Task —
Given the entries that follow, write out exactly the lines starting at the one containing "You are a computer-use" and ending at the one containing "Viewport: 1264px width, 1104px height.", both ends included, and only those.

Record set —
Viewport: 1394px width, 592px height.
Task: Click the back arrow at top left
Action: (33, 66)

---

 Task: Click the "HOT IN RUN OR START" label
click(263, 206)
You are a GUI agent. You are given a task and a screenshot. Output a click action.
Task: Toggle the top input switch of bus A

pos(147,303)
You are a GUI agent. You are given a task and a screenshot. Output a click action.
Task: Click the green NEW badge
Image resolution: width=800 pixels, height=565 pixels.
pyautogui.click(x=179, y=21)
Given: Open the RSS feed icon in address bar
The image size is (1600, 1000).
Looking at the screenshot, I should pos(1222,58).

--

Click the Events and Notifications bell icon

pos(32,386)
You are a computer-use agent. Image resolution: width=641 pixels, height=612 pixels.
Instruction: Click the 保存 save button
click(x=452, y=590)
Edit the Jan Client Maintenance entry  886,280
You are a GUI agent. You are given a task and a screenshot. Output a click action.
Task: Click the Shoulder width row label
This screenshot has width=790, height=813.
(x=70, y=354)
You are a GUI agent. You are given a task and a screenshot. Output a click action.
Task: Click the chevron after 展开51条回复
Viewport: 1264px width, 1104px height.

Task answer —
You are a computer-use agent. Image resolution: width=641 pixels, height=612 pixels.
Instruction: Click the 保存 save button
click(x=452, y=590)
Edit the Jan Client Maintenance entry  886,280
You are a GUI agent. You are given a task and a screenshot. Output a click action.
Task: Click the Shoulder width row label
This screenshot has width=790, height=813.
(x=70, y=354)
You are a GUI agent. You are given a task and a screenshot. Output a click action.
Task: Click the chevron after 展开51条回复
Viewport: 1264px width, 1104px height.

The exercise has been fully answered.